1. Territory memories and Urban Development

Urban planning strategies and theories keep on identifying cities as cultural phenomena and considering their Heritage as the motor of their development, and of the global economy as well [1]. Contemporary urban economy is characterized by a growing demand of cultural products and experiences [2], and for more than ten years this cultural business sector has been estimated as one of the most promising source of employment, of opportunities and new transformations for urban condition [3]. Architectural Heritage plays an important part in this story. The restoration economy, based on the principle that the promotion of urban development moves from the regeneration of built and natural environment, has acquired the configuration of a great business, producing a strong relationship between public and private sectors [4]. Then, urban planning has to be interpretative planning inside this Heritage based-economic scenario. It has to realize a process of researching about the sense of place in urban territory, about the value of its Heritage, that has to be shared with local communities in a process of education and empowerment [5].


Heritage-based development strategies reveal the purpose to protect territories and local identities setting [6]. Heritage Documentation is on the basis of this process, it has to be part of strategies for urban development and planning, articulated in three logical and chronological moments: knowledge, conservation and exploitation.
The epistemology of multiplicity [7] explains the link between territory memories and urban development. It performs the sense of documentation as the first step of cultural and sustainable development process.
Assuming the complexity of a territory involves elaborating a development strategy that deals with this complexity according to a three-step conceptual itinerary: to know, to interpret, to inform.
Turning to memories and legacies of past has to respond to and stimulate the sense of present, rediscovering the spirit of past in order to face current issues: it has not to be a mere act of remembering aesthetics. Turning to memories and then to Heritage must assume the sense of a fresh epistemology of development, commencing from the different layers that compose urbanscape, letting the cultural dimension of places emerge and rendering it an instrument of development.

2. Located memories and postcolonial perspective

As to document Heritage is a way to re-read the past, then, Documentation is a manner to make historical research considering Heritage as a system of sources. Cultural Heritage is not an inert trace of past but a link through which an ensemble of History-Histories, narrations and memories come to the surface of the present epoch. Therefore, it is a system of evidences which needs examining and critically analyzing2. Architectural Heritage is regarded as an ensemble of four-dimensional archives, which match the three dimensions of the physical experience of space to the fourth cultural and psychological dimension of sense of place [15-17].
Urban Architectural Heritage is the lexicon of cultural discourse on urban communities’ history of consciousness. In urban spaces it identifies “lieux de mémoire”, that transmit legacies of past when “milieux de mémoire” wane [18]. Modern Architectural Heritage is the ensemble of traces of a kind of past that more than other kinds comes to our eyes place-like, inspiring new research and methodological trends. Since UNESCO has been starting to deal with Modern Heritage, it has called for an interdisciplinary approach, conjoining anthropological, geographical and historical insights, in consideration of its particular meanings, regarded as an ensemble of legacies of a History perceived as unlocked in the past we can know from tales of living testimonies and from the numerous still in operation traces in the built environment.

*GOALS*:
[1] Answer these questions on the text on heritage and urban development, one line each:
(a) In which three logical and chronological moments is Heritage Documentation articulated?
(b) What are the three steps of the conceptual itinerary a development strategy should follow?
(c) What kind of approach has UNESCO called for in dealing with Modern Heritage?
[2] Rename "conceptual itinerary" as "conceptual path" in the text on heritage and urban development, and set out again the stretch from "Heritage-based development strategies" through "interpret, to inform." with that change.
[3] Condense the paragraph of the text on heritage and urban development that begins "Turning to memories and legacies of past" into a shorter version that keeps its main points.
The data that comes after this text has no connection to it.

*DATA EXTRACT*:
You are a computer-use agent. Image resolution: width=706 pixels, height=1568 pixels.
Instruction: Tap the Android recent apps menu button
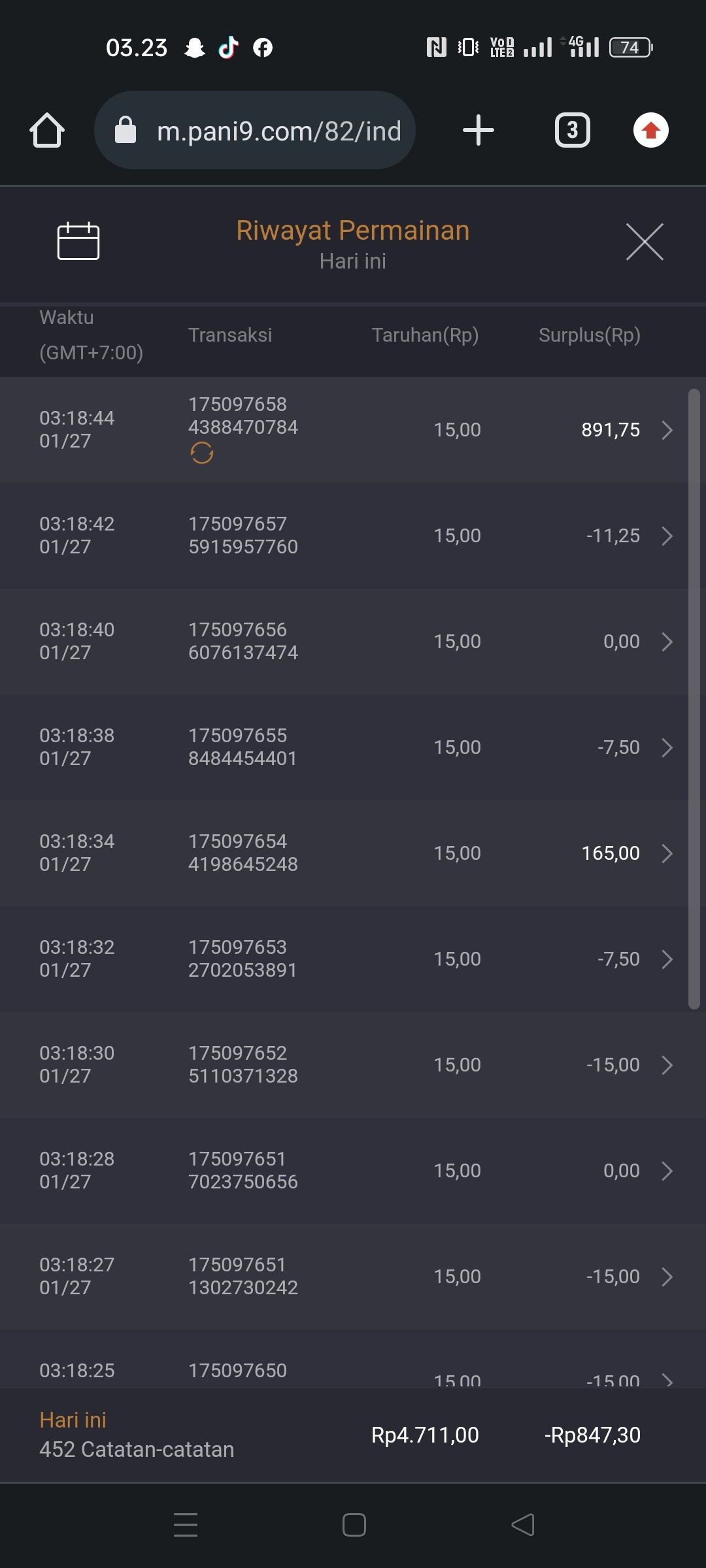click(x=186, y=1525)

*FINAL RESULTS*:
[1]
(a) Knowledge, conservation and exploitation.
(b) To know, to interpret, to inform.
(c) An interdisciplinary approach, conjoining anthropological, geographical and historical insights.

[2]
Heritage-based development strategies reveal the purpose to protect territories and local identities setting [6]. Heritage Documentation is on the basis of this process, it has to be part of strategies for urban development and planning, articulated in three logical and chronological moments: knowledge, conservation and exploitation.
The epistemology of multiplicity [7] explains the link between territory memories and urban development. It performs the sense of documentation as the first step of cultural and sustainable development process.
Assuming the complexity of a territory involves elaborating a development strategy that deals with this complexity according to a three-step conceptual path: to know, to interpret, to inform.

[3] Turning to memories of the past should respond to and stimulate the sense of the present, rediscovering the spirit of the past to face current issues rather than merely remembering aesthetics. Turning to Heritage should become a fresh epistemology of development that starts from the layers composing the urbanscape, lets the cultural dimension of places emerge and makes it an instrument of development.